### Directions
Transcribe each entry so that nothing differs from the original.
:: Input material
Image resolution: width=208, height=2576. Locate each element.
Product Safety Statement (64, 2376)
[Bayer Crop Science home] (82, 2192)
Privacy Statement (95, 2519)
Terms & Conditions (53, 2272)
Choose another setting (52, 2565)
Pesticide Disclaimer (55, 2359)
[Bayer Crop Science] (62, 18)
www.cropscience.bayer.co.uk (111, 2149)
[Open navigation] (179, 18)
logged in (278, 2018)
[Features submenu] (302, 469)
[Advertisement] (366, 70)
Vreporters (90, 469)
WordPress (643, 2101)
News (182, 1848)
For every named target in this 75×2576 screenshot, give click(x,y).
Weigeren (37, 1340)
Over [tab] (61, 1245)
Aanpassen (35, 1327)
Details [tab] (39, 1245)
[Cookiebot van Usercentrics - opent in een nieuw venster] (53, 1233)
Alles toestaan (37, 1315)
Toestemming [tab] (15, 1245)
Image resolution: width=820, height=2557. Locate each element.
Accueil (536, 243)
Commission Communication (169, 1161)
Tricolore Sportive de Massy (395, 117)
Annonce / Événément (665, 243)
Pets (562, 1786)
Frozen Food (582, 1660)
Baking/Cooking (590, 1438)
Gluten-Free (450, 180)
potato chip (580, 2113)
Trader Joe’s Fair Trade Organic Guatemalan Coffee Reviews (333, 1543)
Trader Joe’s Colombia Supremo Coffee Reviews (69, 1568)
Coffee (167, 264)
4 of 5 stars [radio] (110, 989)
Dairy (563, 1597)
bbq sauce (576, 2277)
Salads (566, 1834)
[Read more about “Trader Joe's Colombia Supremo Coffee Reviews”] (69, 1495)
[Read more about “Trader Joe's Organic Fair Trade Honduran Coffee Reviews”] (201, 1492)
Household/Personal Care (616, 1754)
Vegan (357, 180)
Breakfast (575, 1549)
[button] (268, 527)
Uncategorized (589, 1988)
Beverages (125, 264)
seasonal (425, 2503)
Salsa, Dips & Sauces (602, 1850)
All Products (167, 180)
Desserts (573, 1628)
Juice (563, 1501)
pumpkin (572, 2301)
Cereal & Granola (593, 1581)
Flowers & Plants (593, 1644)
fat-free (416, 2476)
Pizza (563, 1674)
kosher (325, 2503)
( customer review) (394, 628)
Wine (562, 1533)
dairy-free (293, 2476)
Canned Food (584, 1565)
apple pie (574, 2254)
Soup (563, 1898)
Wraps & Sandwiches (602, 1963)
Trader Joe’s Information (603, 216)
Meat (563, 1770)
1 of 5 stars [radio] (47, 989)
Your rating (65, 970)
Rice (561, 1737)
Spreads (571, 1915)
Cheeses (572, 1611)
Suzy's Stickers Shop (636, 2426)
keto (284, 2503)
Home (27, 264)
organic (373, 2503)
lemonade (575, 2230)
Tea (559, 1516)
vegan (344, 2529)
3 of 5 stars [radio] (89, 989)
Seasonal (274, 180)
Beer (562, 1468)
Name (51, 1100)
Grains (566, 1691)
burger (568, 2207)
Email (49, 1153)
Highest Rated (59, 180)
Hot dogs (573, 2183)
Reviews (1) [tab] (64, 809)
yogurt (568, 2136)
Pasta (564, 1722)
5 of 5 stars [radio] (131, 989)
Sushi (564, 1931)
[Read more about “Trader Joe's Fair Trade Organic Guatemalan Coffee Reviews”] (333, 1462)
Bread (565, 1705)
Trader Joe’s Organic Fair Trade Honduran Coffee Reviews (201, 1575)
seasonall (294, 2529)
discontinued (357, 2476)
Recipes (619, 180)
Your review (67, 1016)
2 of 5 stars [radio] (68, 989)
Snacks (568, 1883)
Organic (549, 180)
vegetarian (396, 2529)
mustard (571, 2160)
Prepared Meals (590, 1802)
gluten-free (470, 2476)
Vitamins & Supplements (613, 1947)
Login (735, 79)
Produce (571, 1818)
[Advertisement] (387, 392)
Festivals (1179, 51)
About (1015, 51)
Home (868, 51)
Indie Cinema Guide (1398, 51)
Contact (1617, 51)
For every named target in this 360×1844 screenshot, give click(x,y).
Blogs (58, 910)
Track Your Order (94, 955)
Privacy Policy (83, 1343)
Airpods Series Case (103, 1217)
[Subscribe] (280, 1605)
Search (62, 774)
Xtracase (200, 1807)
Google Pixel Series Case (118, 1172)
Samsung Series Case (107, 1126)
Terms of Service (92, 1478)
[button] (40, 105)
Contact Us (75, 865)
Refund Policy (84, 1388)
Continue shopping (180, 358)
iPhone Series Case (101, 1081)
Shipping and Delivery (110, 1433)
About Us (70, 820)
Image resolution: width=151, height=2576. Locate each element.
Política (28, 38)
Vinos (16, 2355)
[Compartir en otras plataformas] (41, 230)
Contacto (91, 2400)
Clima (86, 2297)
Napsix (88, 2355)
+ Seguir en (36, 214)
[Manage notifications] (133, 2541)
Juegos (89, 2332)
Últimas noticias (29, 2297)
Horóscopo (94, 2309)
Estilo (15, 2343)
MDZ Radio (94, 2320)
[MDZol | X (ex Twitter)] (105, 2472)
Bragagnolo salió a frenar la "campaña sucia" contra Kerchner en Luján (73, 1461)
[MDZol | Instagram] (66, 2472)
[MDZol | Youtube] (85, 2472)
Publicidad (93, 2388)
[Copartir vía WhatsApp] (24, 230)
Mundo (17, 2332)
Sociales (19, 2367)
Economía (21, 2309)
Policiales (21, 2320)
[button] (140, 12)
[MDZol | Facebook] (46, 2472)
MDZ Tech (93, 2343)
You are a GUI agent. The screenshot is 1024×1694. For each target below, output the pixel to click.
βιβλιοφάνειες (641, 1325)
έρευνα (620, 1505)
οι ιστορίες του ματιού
::::
### Reply
Image resolution: width=208, height=2576. Locate each element.
Product Safety Statement (64, 2376)
[Bayer Crop Science home] (82, 2192)
Privacy Statement (95, 2519)
Terms & Conditions (53, 2272)
Choose another setting (52, 2565)
Pesticide Disclaimer (55, 2359)
[Bayer Crop Science] (62, 18)
www.cropscience.bayer.co.uk (111, 2149)
[Open navigation] (179, 18)
logged in (278, 2018)
[Features submenu] (302, 469)
[Advertisement] (366, 70)
Vreporters (90, 469)
WordPress (643, 2101)
News (182, 1848)
For every named target in this 75×2576 screenshot, give click(x,y).
Weigeren (37, 1340)
Over [tab] (61, 1245)
Aanpassen (35, 1327)
Details [tab] (39, 1245)
[Cookiebot van Usercentrics - opent in een nieuw venster] (53, 1233)
Alles toestaan (37, 1315)
Toestemming [tab] (15, 1245)
Image resolution: width=820, height=2557. Locate each element.
Accueil (536, 243)
Commission Communication (169, 1161)
Tricolore Sportive de Massy (395, 117)
Annonce / Événément (665, 243)
Pets (562, 1786)
Frozen Food (582, 1660)
Baking/Cooking (590, 1438)
Gluten-Free (450, 180)
potato chip (580, 2113)
Trader Joe’s Fair Trade Organic Guatemalan Coffee Reviews (333, 1543)
Trader Joe’s Colombia Supremo Coffee Reviews (69, 1568)
Coffee (167, 264)
4 of 5 stars [radio] (110, 989)
Dairy (563, 1597)
bbq sauce (576, 2277)
Salads (566, 1834)
[Read more about “Trader Joe's Colombia Supremo Coffee Reviews”] (69, 1495)
[Read more about “Trader Joe's Organic Fair Trade Honduran Coffee Reviews”] (201, 1492)
Household/Personal Care (616, 1754)
Vegan (357, 180)
Breakfast (575, 1549)
[button] (268, 527)
Uncategorized (589, 1988)
Beverages (125, 264)
seasonal (425, 2503)
Salsa, Dips & Sauces (602, 1850)
All Products (167, 180)
Desserts (573, 1628)
Juice (563, 1501)
pumpkin (572, 2301)
Cereal & Granola (593, 1581)
Flowers & Plants (593, 1644)
fat-free (416, 2476)
Pizza (563, 1674)
kosher (325, 2503)
( customer review) (394, 628)
Wine (562, 1533)
dairy-free (293, 2476)
Canned Food (584, 1565)
apple pie (574, 2254)
Soup (563, 1898)
Wraps & Sandwiches (602, 1963)
Trader Joe’s Information (603, 216)
Meat (563, 1770)
1 of 5 stars [radio] (47, 989)
Your rating (65, 970)
Rice (561, 1737)
Spreads (571, 1915)
Cheeses (572, 1611)
Suzy's Stickers Shop (636, 2426)
keto (284, 2503)
Home (27, 264)
organic (373, 2503)
lemonade (575, 2230)
Tea (559, 1516)
vegan (344, 2529)
3 of 5 stars [radio] (89, 989)
Seasonal (274, 180)
Beer (562, 1468)
Name (51, 1100)
Grains (566, 1691)
burger (568, 2207)
Email (49, 1153)
Highest Rated (59, 180)
Hot dogs (573, 2183)
Reviews (1) [tab] (64, 809)
yogurt (568, 2136)
Pasta (564, 1722)
5 of 5 stars [radio] (131, 989)
Sushi (564, 1931)
[Read more about “Trader Joe's Fair Trade Organic Guatemalan Coffee Reviews”] (333, 1462)
Bread (565, 1705)
Trader Joe’s Organic Fair Trade Honduran Coffee Reviews (201, 1575)
seasonall (294, 2529)
discontinued (357, 2476)
Recipes (619, 180)
Your review (67, 1016)
2 of 5 stars [radio] (68, 989)
Snacks (568, 1883)
Organic (549, 180)
vegetarian (396, 2529)
mustard (571, 2160)
Prepared Meals (590, 1802)
gluten-free (470, 2476)
Vitamins & Supplements (613, 1947)
Login (735, 79)
Produce (571, 1818)
[Advertisement] (387, 392)
Festivals (1179, 51)
About (1015, 51)
Home (868, 51)
Indie Cinema Guide (1398, 51)
Contact (1617, 51)
For every named target in this 360×1844 screenshot, give click(x,y).
Blogs (58, 910)
Track Your Order (94, 955)
Privacy Policy (83, 1343)
Airpods Series Case (103, 1217)
[Subscribe] (280, 1605)
Search (62, 774)
Xtracase (200, 1807)
Google Pixel Series Case (118, 1172)
Samsung Series Case (107, 1126)
Terms of Service (92, 1478)
[button] (40, 105)
Contact Us (75, 865)
Refund Policy (84, 1388)
Continue shopping (180, 358)
iPhone Series Case (101, 1081)
Shipping and Delivery (110, 1433)
About Us (70, 820)
Image resolution: width=151, height=2576. Locate each element.
Política (28, 38)
Vinos (16, 2355)
[Compartir en otras plataformas] (41, 230)
Contacto (91, 2400)
Clima (86, 2297)
Napsix (88, 2355)
+ Seguir en (36, 214)
[Manage notifications] (133, 2541)
Juegos (89, 2332)
Últimas noticias (29, 2297)
Horóscopo (94, 2309)
Estilo (15, 2343)
MDZ Radio (94, 2320)
[MDZol | X (ex Twitter)] (105, 2472)
Bragagnolo salió a frenar la "campaña sucia" contra Kerchner en Luján (73, 1461)
[MDZol | Instagram] (66, 2472)
[MDZol | Youtube] (85, 2472)
Publicidad (93, 2388)
[Copartir vía WhatsApp] (24, 230)
Mundo (17, 2332)
Sociales (19, 2367)
Economía (21, 2309)
Policiales (21, 2320)
[button] (140, 12)
[MDZol | Facebook] (46, 2472)
MDZ Tech (93, 2343)
You are a GUI agent. The screenshot is 1024×1694. For each target below, output the pixel to click.
βιβλιοφάνειες (641, 1325)
έρευνα (620, 1505)
οι ιστορίες του ματιού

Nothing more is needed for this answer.